The witness was asked to inform the court (the trial judge) as a matter of law that nothing existed or had transpired which amounted to "notice" without even giving the court and jury the facts which the witness had in mind. To permit the answer to such a question would deprive the jury of the right to consider the issuable facts in the case and would place the authority for instructing the jury upon the question of *99 notice in the hands of the plaintiff instead of the trial judge.
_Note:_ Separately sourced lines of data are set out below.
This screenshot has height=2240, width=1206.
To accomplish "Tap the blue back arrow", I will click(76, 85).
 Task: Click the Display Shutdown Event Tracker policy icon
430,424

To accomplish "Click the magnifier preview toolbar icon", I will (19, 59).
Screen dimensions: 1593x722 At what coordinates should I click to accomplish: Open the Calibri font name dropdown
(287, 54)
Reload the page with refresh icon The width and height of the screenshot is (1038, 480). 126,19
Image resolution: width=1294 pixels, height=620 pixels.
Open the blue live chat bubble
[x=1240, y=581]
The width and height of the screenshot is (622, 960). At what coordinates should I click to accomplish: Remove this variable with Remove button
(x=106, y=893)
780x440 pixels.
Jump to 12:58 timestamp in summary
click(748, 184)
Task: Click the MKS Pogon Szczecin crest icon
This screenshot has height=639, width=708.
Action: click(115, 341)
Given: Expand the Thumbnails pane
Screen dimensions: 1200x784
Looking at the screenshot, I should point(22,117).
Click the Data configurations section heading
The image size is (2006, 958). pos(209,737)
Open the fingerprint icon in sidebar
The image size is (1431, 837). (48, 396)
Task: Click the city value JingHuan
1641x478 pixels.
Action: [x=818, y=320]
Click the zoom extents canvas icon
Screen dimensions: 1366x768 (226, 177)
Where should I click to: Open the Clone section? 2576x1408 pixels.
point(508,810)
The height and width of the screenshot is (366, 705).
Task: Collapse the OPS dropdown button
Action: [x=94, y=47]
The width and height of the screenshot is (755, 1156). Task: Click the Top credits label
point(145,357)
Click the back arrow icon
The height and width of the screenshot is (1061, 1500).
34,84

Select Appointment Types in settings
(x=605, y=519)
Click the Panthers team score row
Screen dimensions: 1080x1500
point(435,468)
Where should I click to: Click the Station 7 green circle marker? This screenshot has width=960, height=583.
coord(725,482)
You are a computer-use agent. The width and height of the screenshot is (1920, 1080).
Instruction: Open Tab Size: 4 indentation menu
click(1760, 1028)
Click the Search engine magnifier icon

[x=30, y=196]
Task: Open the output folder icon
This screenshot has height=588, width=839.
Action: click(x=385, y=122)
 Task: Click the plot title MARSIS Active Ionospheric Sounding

The answer of the defendant in ordinary concise language pleaded the facts which showed that the title of the payee, The Southwestern Manufacturing Company, to the note was bad. It apprised the plaintiff of the issue of fact he would have to meet on the trial of the case, but plaintiff did not introduce testimony either to deny that such defensive facts so pleaded existed, or to show that when plaintiff bought the note he did not have actual knowledge of the infirmity or defect, or knowledge of such facts that his action in taking the instrument amounted to bad faith. (Comp. Stat. 1921, sec. 7726). If plaintiff's right is measured by this rule, he could (and no doubt would) have told in his deposition what he knew or did not know, and what the facts and circumstances of his taking the note were. But, instead, he rests his case by merely asking the question above quoted, and upon that being excluded goes no further and appeals to this court. We are inclined to hold that when the court sustained the objection to this question, that the plaintiff should have pursued his inquiry further, and brought out the circumstances under which he bought the note. As above stated, there are several different kinds of notice known to the law, and it would have been very easy for the plaintiff to have been interrogated as to all the phases of notice, and let the court see whether he had such notice as would defeat his right of recovery as a holder in due course. It may be that it was technically an error to have sustained this objection, but the question for us to decide is whether it was such error as deprived the plaintiff of a substantial right. If it had cut the plaintiff off from making other proof showing that he did not have notice, the error would be reversible error. But where the field was left open for the plaintiff to pursue his inquiry along other lines, we do not think the sustaining of the objection to this question was reversible error, and the judgment of the trial court should, therefore, be affirmed.

By the Court: It is so ordered.

Note. — See under (1) 8 C. J. pp. 982, 983.